L’auteur consacre un chapitre à ce moment fondamental du pontificat de Benoît XVI, car il condense tout le paradoxe et toute la lumière de l’action du pape allemand. Empêché de parler à cause de la tempête, Benoît XVI est finalement resté silencieux, dans une longue adoration à l’égard du Saint-Sacrement. Ce pape qui a parlé et qui a aussi fait du silence de la prière une vertu cardinale, a affronté la tempête et a dû tenir ferme la barque de l’Eglise, exactement comme lors de cette nuit madrilène.
Christophe Dickès analyse longuement l’épisode inédit de la renonciation, montrant ce qu’il a fallu de courage à Benoît XVI pour proposer cet acte de rupture dans la tradition de l’Eglise, tout en analysant aussi les conséquences juridiques de celui-ci et le regard nouveau porté sur la papauté.
La fin du pontificat révèle l’ensemble de celui-ci. Ce pape que l’on a présenté comme réactionnaire et peu en prise avec son temps est pourtant l’un de ceux qui ont fortement réformé l’Église. Que ce soit l’apport possible de la renonciation, en s’appuyant sur le droit canonique, la poursuite de la pleine réforme liturgique, l’effort de modification des structures de la Curie, le soutien à une diplomatie pontificale innovante, notamment à l’égard de la Russie et du Moyen-Orient.

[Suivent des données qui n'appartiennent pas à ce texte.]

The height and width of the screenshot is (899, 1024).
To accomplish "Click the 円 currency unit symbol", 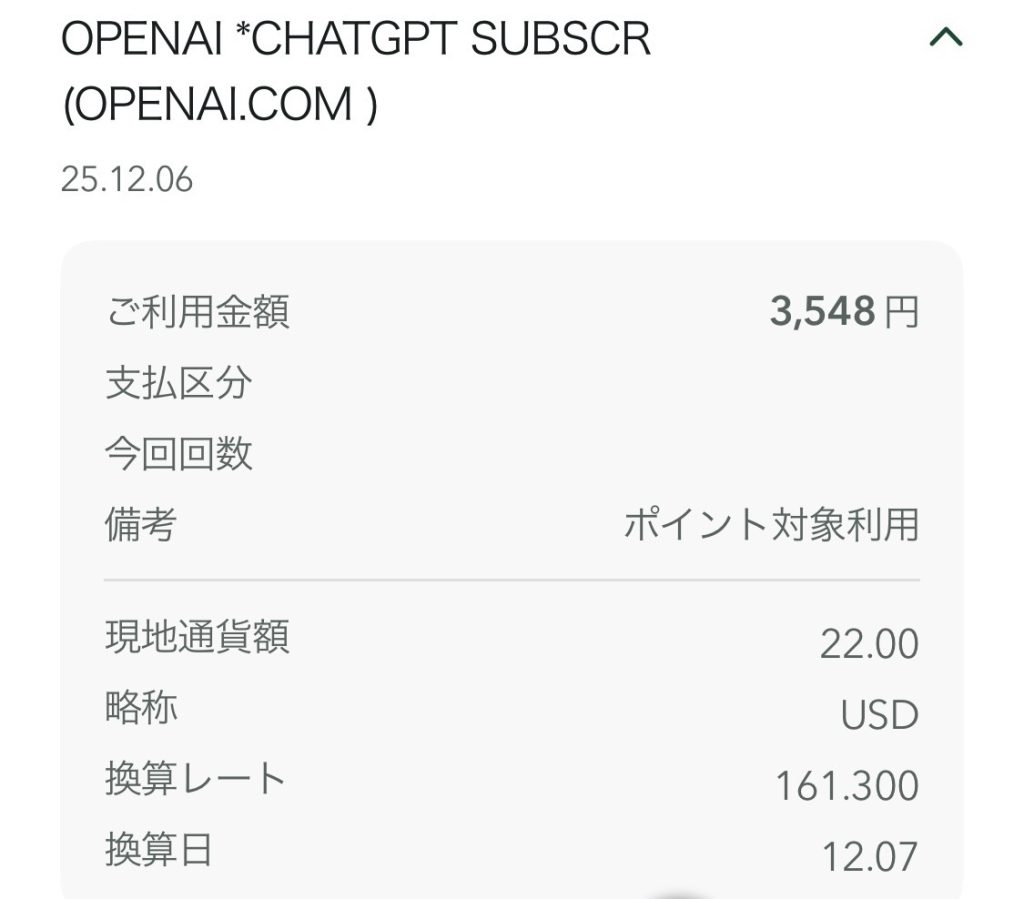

En relisant les textes et les productions théologiques de Benoît XVI, Christophe Dickès propose une nouvelle compréhension de ce pontificat dont l’apport est surement beaucoup plus important que ce qui en a été perçu de prime abord. En relisant le discours de Ratisbonne, on se rend compte que l’exigence de raison et de dialogue du Pape était la bonne. En se reportant à ses grands discours aux parlements d’Angleterre et d’Allemagne, on comprend mieux la pensée politique d’un pape qui n’a cessé de se préoccuper du futur de l’Europe et partant du monde.
Cet héritage expliqué est donc une forme de bilan. Bilan provisoire, car il reste beaucoup à connaître et à approfondir, notamment lorsque les archives seront ouvertes, mais un bilan qui, en dépit de la personnalité propre du pape Ratzinger, témoigne d’une grande continuité chez les pontifes du XXe et du XXIe siècle.